In principle, α is related to |Δ|. Indeed, we find that values of α determined from simulations and values of |Δ| derived using the same parameters (Ns,Ds,L, A) are close in magnitude and have similar slopes with increasing φs (Fig. 4D). Unlike α, however, Δ does not account for all contributions to the changes in free energy upon binding, such as misaligned rod association or “slip” (Fig. 1B), rod rotational entropy, multiple rod interactions, and aggregate entropy. Interestingly, these additional contributions cause α to vary linearly with φr, as shown in Fig. 4E, and thus shift α from the predictions of the AO theory by only a constant. Finally, we further tested the predictions of eqn [3] by varying Ds and found the behavior of α and |Δ| comparable (Fig. 4F).

Note that, for the experiments, |Δ| overestimates α. This most likely reflects the fact that our experimental setup is quasi-2D, with a container thickness of 20Dr. Therefore, out-of-plane sphere bouncing in experiments significantly decreases the effective φs that causes rod aggregation, as we have similarly shown for rod-only systems. We can empirically account for out-of-plane sphere configurations by dividing the sphere density used in eqn [1] by 7.5. This value roughly agrees with previous estimates indicating that, on average, the centre of mass of a sphere lies between 3 to 7 Ds above the container bottom for our experimental conditions15.

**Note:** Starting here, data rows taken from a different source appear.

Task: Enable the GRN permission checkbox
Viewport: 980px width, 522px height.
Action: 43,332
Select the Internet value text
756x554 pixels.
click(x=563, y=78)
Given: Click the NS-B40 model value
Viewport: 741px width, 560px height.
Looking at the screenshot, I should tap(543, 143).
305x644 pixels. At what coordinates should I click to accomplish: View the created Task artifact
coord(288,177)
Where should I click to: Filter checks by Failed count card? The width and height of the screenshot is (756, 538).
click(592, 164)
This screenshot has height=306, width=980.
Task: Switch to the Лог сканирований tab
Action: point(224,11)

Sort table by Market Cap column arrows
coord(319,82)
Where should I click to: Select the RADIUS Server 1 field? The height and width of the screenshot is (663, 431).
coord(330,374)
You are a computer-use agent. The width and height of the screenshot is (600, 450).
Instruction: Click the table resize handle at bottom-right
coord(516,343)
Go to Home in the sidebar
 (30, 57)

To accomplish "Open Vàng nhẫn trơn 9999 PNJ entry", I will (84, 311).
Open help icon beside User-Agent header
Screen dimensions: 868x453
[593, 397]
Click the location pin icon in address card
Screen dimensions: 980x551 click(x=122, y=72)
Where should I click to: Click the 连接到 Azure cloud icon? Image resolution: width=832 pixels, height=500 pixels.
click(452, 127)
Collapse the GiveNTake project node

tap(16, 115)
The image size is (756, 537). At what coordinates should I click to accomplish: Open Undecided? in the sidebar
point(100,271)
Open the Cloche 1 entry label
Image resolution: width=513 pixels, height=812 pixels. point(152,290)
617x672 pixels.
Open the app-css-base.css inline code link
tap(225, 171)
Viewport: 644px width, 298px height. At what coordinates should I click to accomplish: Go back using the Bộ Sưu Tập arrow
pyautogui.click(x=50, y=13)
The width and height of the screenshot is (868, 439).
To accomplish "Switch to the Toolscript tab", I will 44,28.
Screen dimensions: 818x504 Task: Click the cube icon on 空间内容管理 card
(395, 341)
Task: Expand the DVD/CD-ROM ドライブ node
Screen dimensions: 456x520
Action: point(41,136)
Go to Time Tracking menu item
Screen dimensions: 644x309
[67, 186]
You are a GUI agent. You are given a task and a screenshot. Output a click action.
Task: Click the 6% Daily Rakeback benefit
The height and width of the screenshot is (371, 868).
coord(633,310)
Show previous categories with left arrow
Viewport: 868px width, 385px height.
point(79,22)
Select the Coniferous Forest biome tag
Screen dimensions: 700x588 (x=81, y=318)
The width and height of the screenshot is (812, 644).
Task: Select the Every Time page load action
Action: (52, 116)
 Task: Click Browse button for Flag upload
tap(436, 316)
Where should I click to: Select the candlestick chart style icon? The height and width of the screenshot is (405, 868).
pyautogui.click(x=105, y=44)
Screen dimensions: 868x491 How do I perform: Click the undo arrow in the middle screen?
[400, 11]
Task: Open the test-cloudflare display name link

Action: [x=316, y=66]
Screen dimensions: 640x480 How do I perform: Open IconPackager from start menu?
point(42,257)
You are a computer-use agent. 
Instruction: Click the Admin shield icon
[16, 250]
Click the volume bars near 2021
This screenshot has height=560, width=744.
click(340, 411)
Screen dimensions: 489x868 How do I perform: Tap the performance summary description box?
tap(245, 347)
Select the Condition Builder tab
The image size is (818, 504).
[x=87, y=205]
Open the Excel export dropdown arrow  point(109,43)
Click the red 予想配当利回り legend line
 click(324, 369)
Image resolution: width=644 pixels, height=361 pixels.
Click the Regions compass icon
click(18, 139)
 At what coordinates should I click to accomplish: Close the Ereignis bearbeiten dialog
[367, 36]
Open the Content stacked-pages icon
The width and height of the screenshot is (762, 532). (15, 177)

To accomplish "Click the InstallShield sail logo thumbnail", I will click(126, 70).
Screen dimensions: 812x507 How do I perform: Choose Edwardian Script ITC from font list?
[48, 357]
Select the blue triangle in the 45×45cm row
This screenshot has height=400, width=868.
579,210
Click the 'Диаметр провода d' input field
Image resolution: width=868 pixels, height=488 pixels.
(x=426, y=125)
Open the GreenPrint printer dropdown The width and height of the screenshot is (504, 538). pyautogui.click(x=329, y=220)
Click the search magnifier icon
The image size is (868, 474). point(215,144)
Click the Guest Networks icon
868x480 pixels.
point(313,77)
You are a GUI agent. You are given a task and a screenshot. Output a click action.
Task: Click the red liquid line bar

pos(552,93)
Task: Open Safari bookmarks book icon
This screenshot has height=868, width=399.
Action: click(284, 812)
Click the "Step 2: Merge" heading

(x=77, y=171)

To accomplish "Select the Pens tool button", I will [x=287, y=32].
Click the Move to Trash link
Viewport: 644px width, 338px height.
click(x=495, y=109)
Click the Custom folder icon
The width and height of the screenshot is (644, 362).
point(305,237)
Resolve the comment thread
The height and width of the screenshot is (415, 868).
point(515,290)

Rod aggregation occupies a restricted region of the patterning diagram (Fig. 2A). As φs approaches 1, rods begin to float on top of a bed of spheres, resulting in isotropic rod patterns. This particle separation by gravity, where larger objects rise to the top, has been shown in other granular mixtures11, 12. Also, as φr increases beyond 0.1, large nematic-like rod tactoids transiently appear (“aggregates+nematic”, Fig. 2A,E), which increases the probability of finding larger aggregate sizes than predicted. Two possible explanations can account for these tactoids. First, because nematic phases are observed in 3D rod-sphere mixtures, the presence of tactoids in our quasi-2D experiments may be a residual 3D effect. To test this possibility, we performed quasi-2D simulations with container thickness ranging from 1.5Dr to 4Dr. Unlike the behavior in the experiments, we found that rods phase-separated from spheres onto both planar surfaces of the container, forming isotropic patterns for all φr and φs tested. This patterning has also been noted in simulations of similar rod-sphere mixtures33. Second, the nematic-like aggregates may be a consequence of granular cluster formation resulting from kinetic energy loss due to inelastic collisions14.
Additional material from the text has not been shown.